Scottish Natural Heritage has stated that the decommissioning of ageing turbine structures in the future would be more deleterious to the environment than leaving the bases in place, thus littering Scotland's wild land with concrete which though they could be covered with topsoil, could lead to "oxidising and subsequent staining/contamination" and would lead to irreversible damage to the sensitive peatlands on which many are built. Alternatively, new wind farms could be built on the same site, minimising overall damage.
This section requires expansion. (July 2012)
Some Scottish wind farms have become tourist attractions. According to a 2002 poll carried out by MORI Scotland, "nine out of ten tourists visiting some of Scotland's top beauty spots say the presence of wind farms makes no difference to the enjoyment of their holiday, and twice as many people would return to an area because of the presence of a wind farm than would stay away". The Whitelee Wind Farm Visitor Centre has an exhibition room, a learning hub, a café with a viewing deck and also a shop.
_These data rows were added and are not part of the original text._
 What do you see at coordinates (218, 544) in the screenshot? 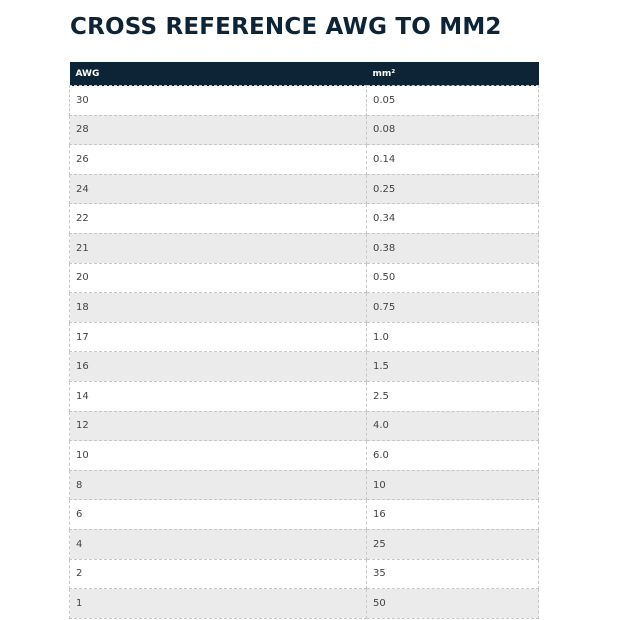
I see `table-cell: 4` at bounding box center [218, 544].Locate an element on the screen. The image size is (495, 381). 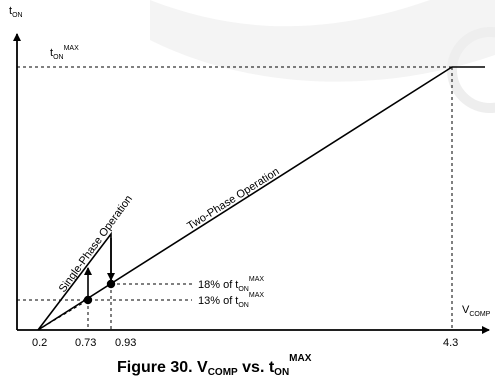
x-tick-0-73: 0.73 is located at coordinates (86, 343). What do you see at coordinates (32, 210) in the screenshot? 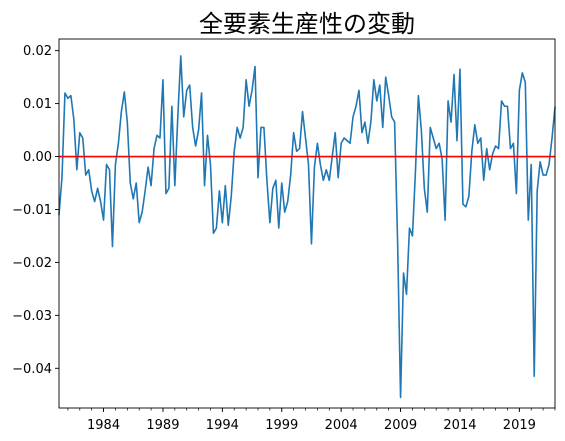
I see `y-tick-label: −0.01` at bounding box center [32, 210].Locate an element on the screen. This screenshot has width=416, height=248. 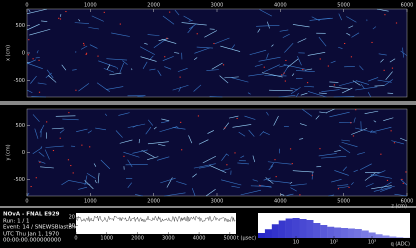
y-tick-label: 0 is located at coordinates (24, 54).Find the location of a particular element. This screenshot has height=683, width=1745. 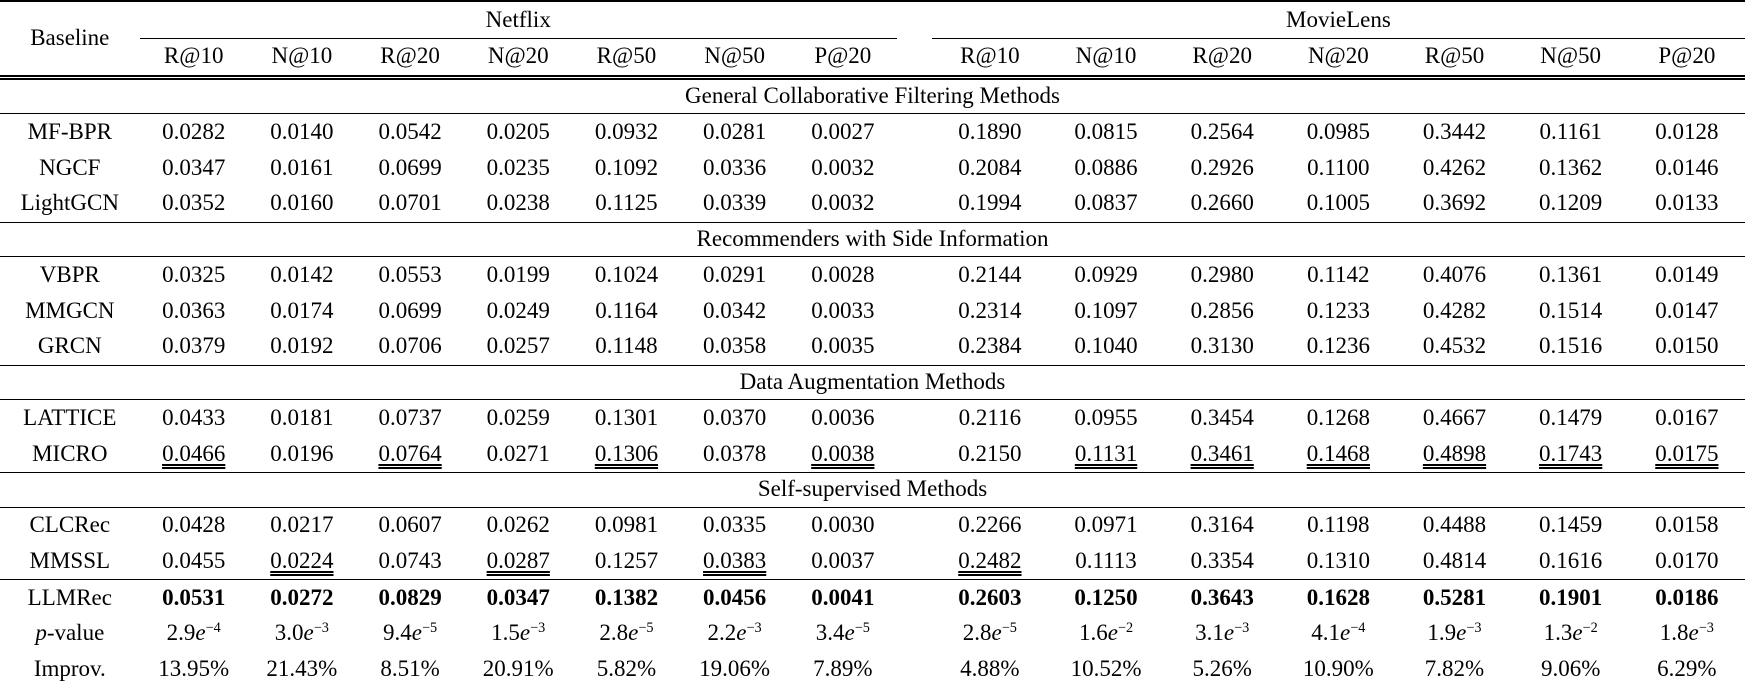

metric-cell: 7.82% is located at coordinates (1454, 668).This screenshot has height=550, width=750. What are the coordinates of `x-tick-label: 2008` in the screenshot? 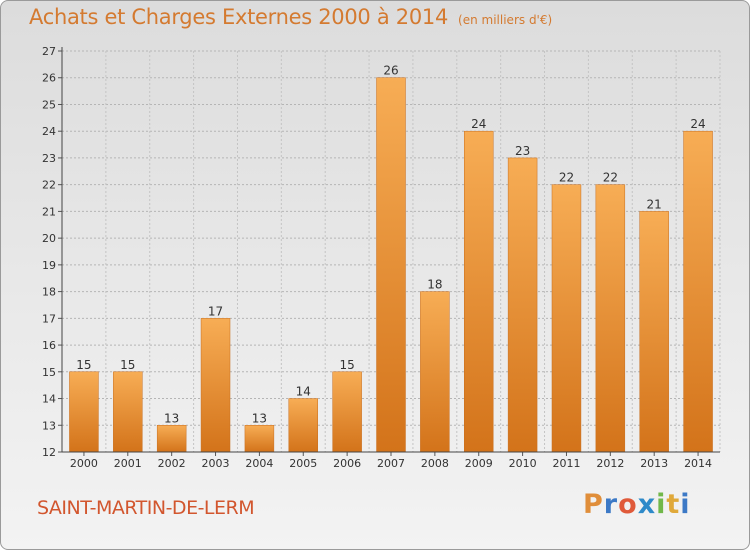 It's located at (435, 464).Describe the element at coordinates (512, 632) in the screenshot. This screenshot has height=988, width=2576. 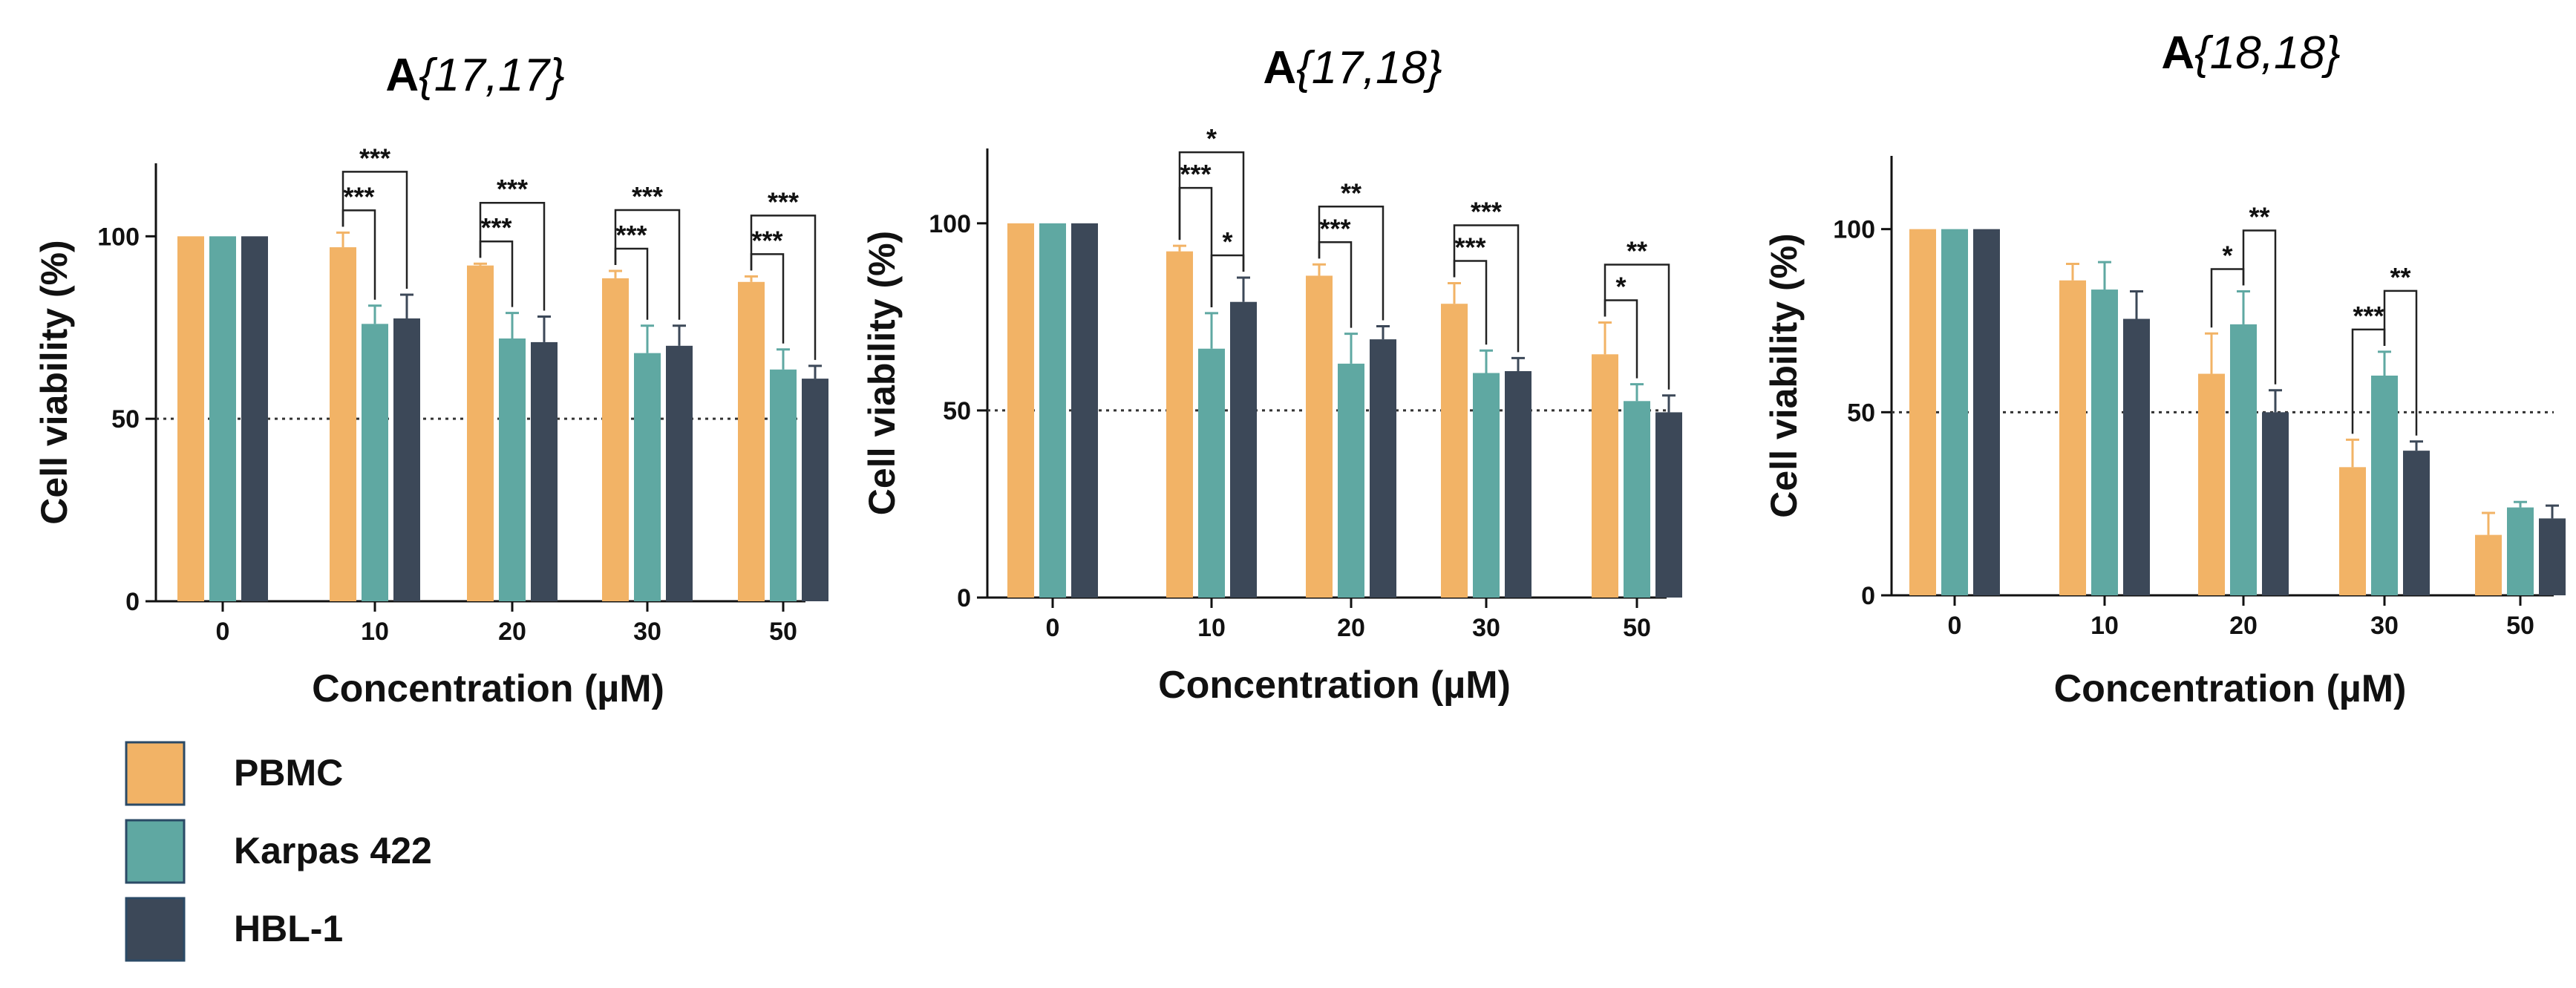
I see `x-tick-label: 20` at that location.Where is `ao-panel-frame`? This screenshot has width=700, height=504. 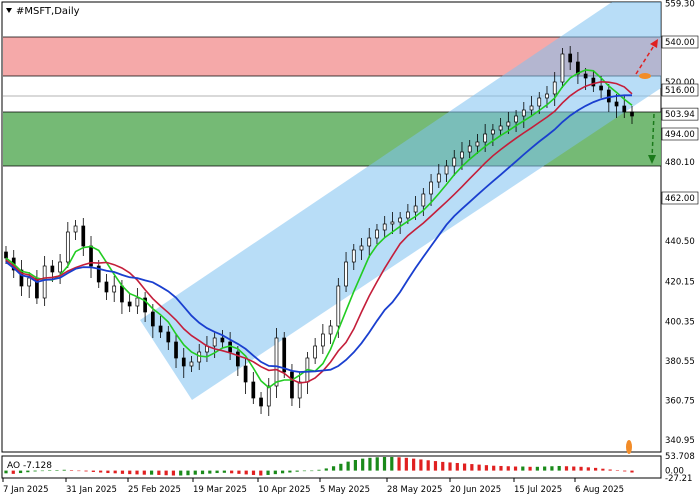 ao-panel-frame is located at coordinates (332, 467).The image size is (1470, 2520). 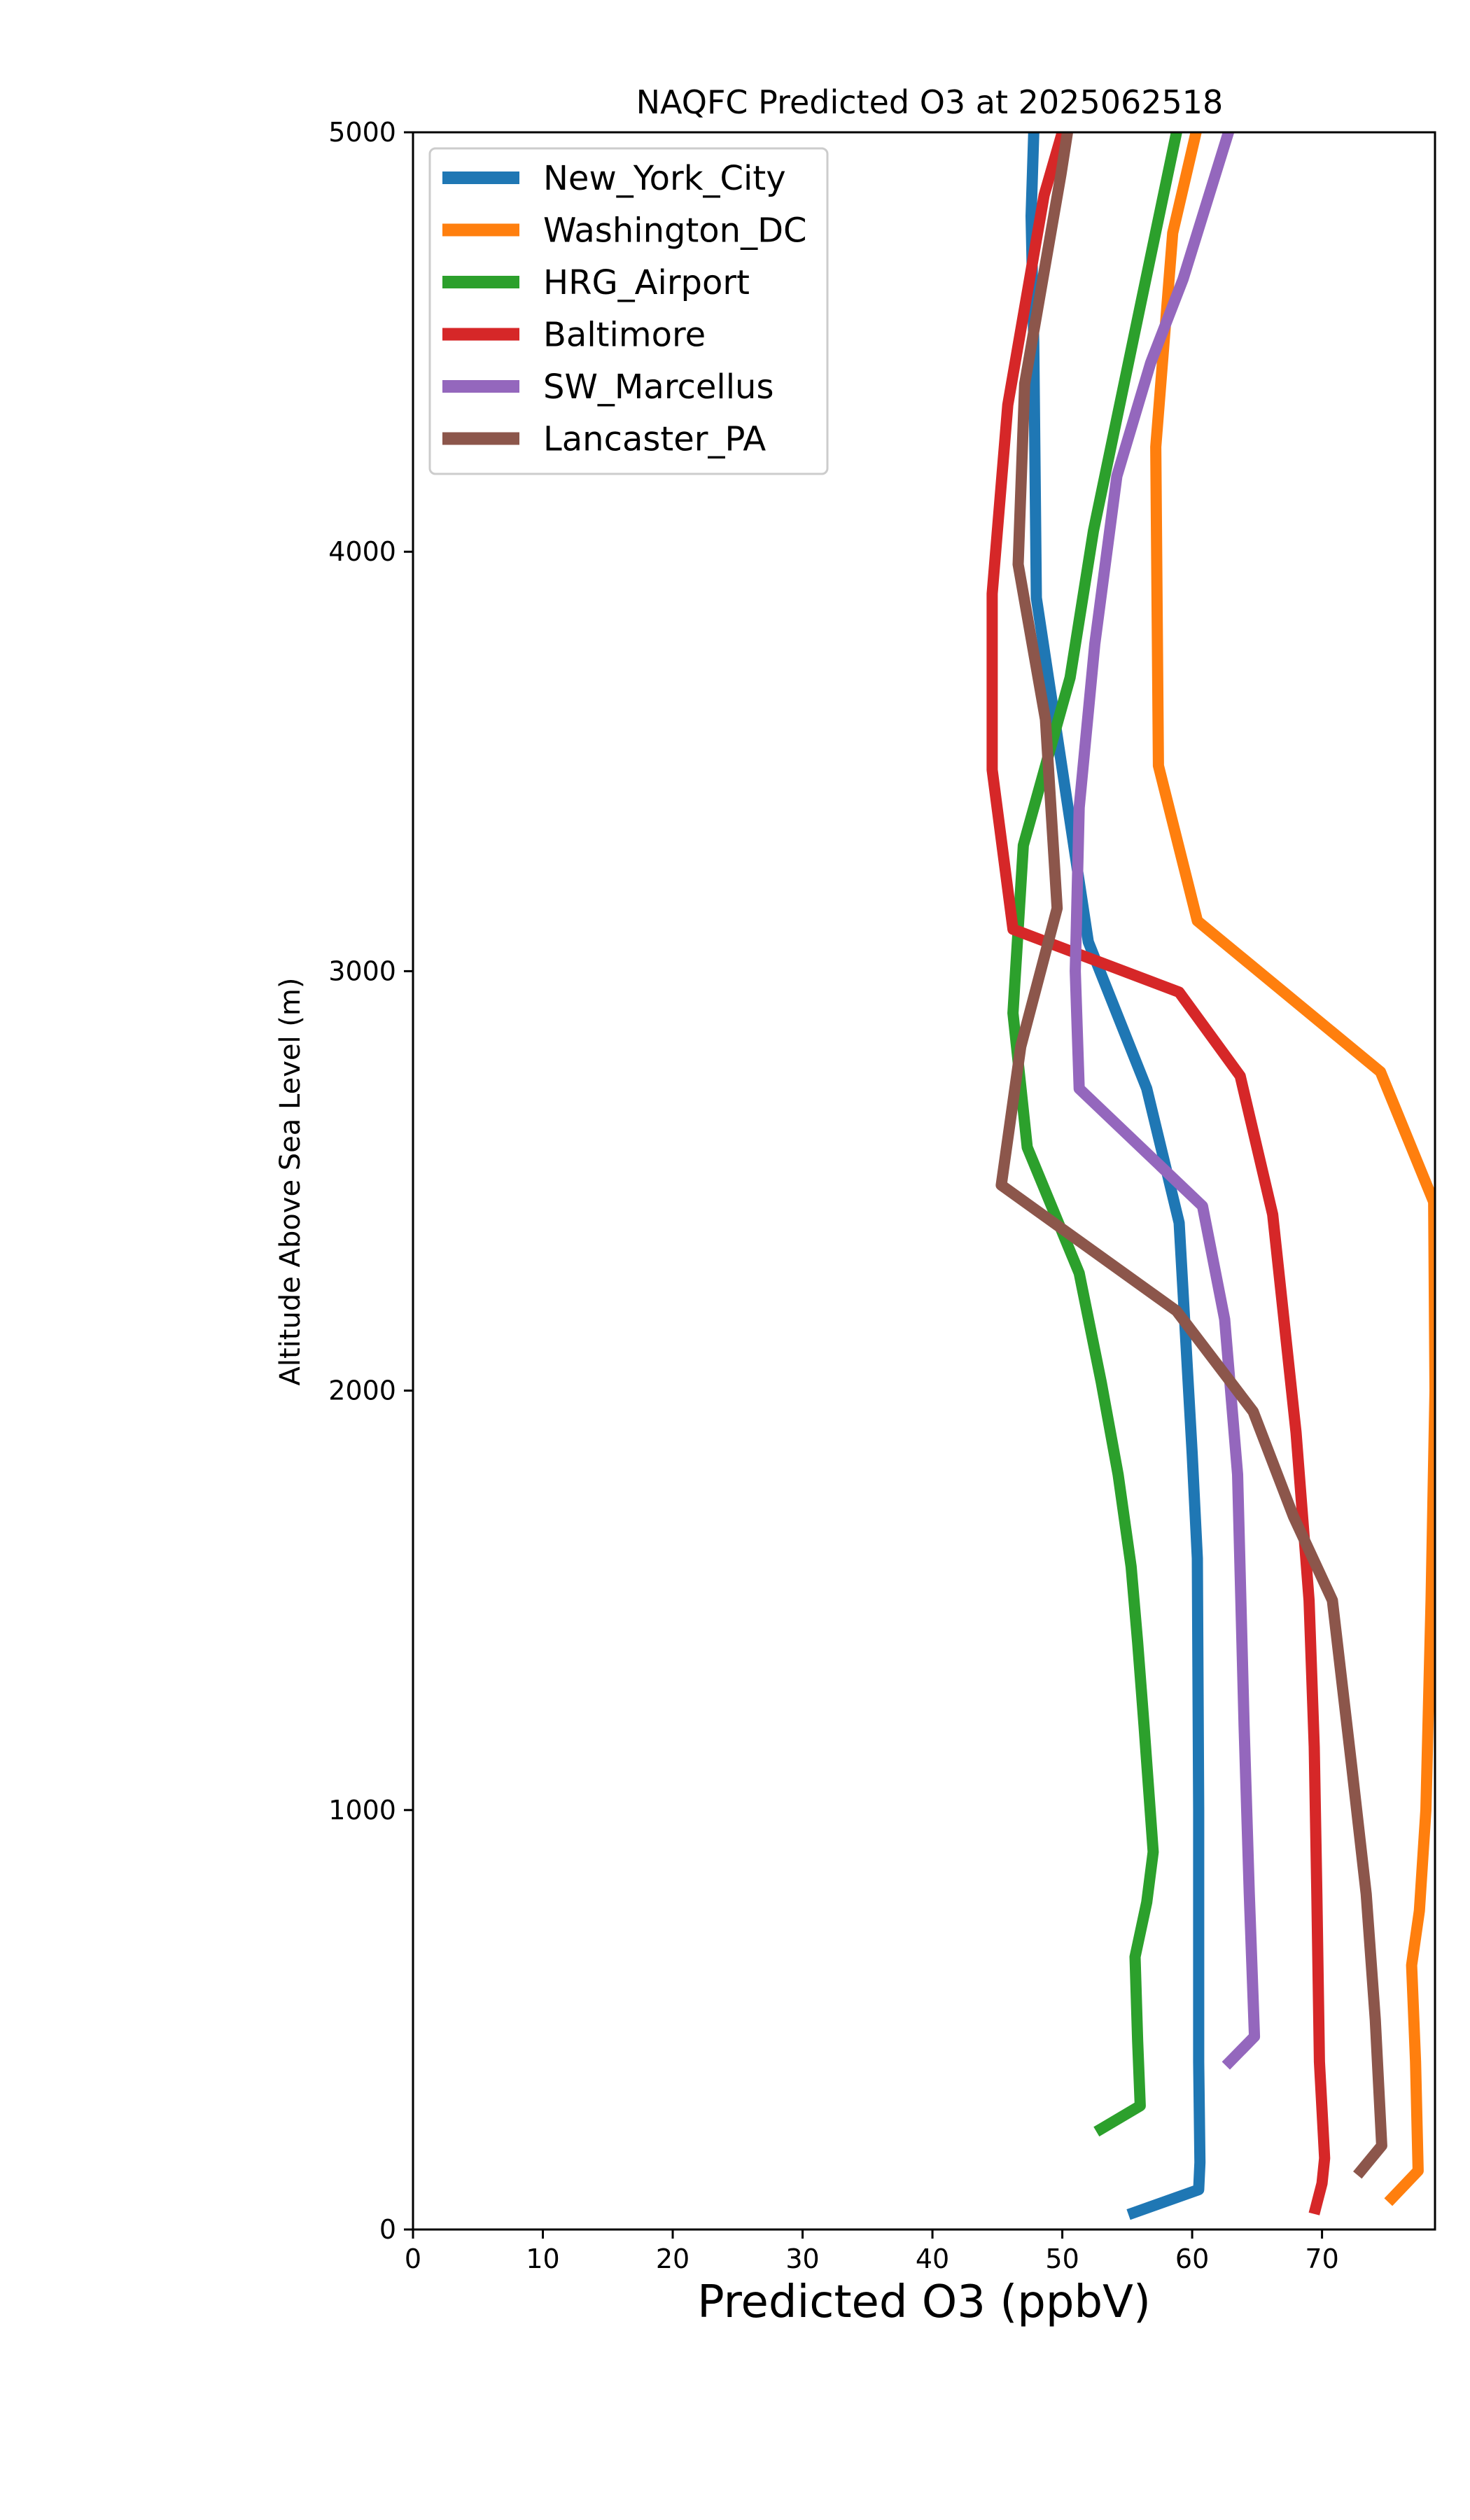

It is run by the Glasgow Science Centre.
Most turbines in the European Union produce electricity at an average of 25% of their rated maximum power due to the variability of wind resources, but Scotland's wind regime provides average capacity factor of 31% or higher on the west and northern coasts. The load factor recorded for the onshore North Rhins windfarm near Stranraer was 40%, which is typical for well-sited mainland windfarms. A small wind farm on Shetland with five Vestas V47 660 kW turbines recently achieved a world record of 58% capacity over the course of a year. This record is claimed by Burradale windfarm, located just outside Lerwick and operated by Shetland Aerogenerators Ltd. Since opening in 2000, the turbines at this wind farm have had an average capacity factor of 52% and, according to this report, in 2005 averaged a world record 57.9%. However, on some occasions the total generation of Scottish windfarms is less than 2% of rated maximum capacity. On the west and northern coasts Scotland's wind regime can provide an average of 40% or higher.
It is estimated that 11.5 GW of onshore wind potential exists, enough to provide about 45 TWh of energy in a year, allowing for wind variability. More than double this amount exists on offshore sites where mean wind speeds are greater than on land. The total offshore potential is estimated at 25 GW, and although more expensive to install could be enough to provide almost half the total energy used in Scotland.
According to a recent report, the world's wind market offers many opportunities for Scottish companies, with total global revenue over the next five years estimated at £35 billion and continued growth forecast until at least 2025.